UK health watchdog may investigate coronavirus deaths

The deaths of more than 50 hospital and care home workers have been reported to Britain’s health and safety regulator, which is considering launching criminal investigations, the Guardian has learned.

The Health and Safety Executive (HSE), which investigates the breaking of safety at work laws, has received 54 formal reports of deaths in health and care settings “where the source of infection is recorded as Covid-19”. These are via the official reporting process, called Riddor: Reporting of Injuries, Diseases and Dangerous Occurrences.

Separately, senior lawyers say any failures to provide proper personal protective equipment (PPE) may be so severe they amount to corporate manslaughter, with police forces drawing up plans to handle any criminal complaints.

Despite weeks of pleading, frontline medical staff complain that PPE is still failing to reach them as hospitals battle the highly contagious virus. Senior barristers say criminal investigations should be launched, and that there are grounds to suspect high-level failures.

Nazir Afzal, former chief crown prosecutor for north-west England, said: “Sending someone into a high-risk situation against one of the most infectious diseases we’ve come across in 100 years without proper protection needs a proper investigation and may meet the threshold for criminal sanction.

“In due course there ought to be an investigation by either the HSE or police to identify whether the lack of PPE has caused somebody’s death.”

Public authorities are not exempt from duties of care to their employees even when responding to emergencies. A key issue will be whether organisational and management failures contributed to those deaths.

Alex Bailin QC, an expert in laws concerning corporate manslaughter, said NHS trusts and the Department of Health, as well as any other government departments involved in crucial decision-making, could be considered criminal suspects.
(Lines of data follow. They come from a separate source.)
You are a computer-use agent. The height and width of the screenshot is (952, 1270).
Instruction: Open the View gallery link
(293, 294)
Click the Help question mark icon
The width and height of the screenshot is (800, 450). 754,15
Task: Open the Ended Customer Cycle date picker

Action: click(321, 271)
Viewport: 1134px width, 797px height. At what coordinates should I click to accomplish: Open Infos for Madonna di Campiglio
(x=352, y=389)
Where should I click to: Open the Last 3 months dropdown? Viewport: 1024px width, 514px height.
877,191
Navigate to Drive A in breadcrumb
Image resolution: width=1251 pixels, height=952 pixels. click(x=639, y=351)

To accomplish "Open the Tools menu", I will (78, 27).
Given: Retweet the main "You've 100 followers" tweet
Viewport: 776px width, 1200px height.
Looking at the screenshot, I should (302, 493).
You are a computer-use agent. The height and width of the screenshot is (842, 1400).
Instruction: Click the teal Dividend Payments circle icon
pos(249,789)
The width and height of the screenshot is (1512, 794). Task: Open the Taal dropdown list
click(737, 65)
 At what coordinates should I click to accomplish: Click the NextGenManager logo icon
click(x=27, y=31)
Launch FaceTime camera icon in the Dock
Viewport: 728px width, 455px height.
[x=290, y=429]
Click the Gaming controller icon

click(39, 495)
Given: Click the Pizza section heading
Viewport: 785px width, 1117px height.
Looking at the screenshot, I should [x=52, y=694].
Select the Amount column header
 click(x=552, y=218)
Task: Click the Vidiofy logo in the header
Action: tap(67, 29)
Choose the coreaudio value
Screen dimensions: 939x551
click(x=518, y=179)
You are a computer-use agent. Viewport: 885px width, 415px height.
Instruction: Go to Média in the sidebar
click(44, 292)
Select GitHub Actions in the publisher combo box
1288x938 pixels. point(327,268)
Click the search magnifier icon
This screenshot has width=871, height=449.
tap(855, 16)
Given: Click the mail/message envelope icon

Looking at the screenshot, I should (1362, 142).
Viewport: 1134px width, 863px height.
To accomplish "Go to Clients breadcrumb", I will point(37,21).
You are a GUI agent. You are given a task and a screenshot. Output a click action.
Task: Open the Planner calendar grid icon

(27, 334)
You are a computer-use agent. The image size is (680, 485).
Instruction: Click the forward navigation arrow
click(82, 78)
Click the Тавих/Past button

“Medics and other carers are doing the job with inadequate equipment, and undoubtedly some of them will have contracted it from highly infectious patients, and died. Those deaths were avoidable with proper PPE,” he said. “Had there not been organisational and management failures, those deaths could have been avoided, and that could be corporate manslaughter.

“Legally, there may well be enough for the police to open a criminal investigation, even if there is not the appetite do so in the current crisis. There is reason to suspect serious high-level failures.”

He added that there was ample warning of the need for PPE. “From an early point it was clear a lot of PPE was needed. It was not ordered, it could have been ordered – so frontline workers were placed in an impossible situation; to treat dying patients without adequate protection, and risk their own lives, or not to treat them at all.”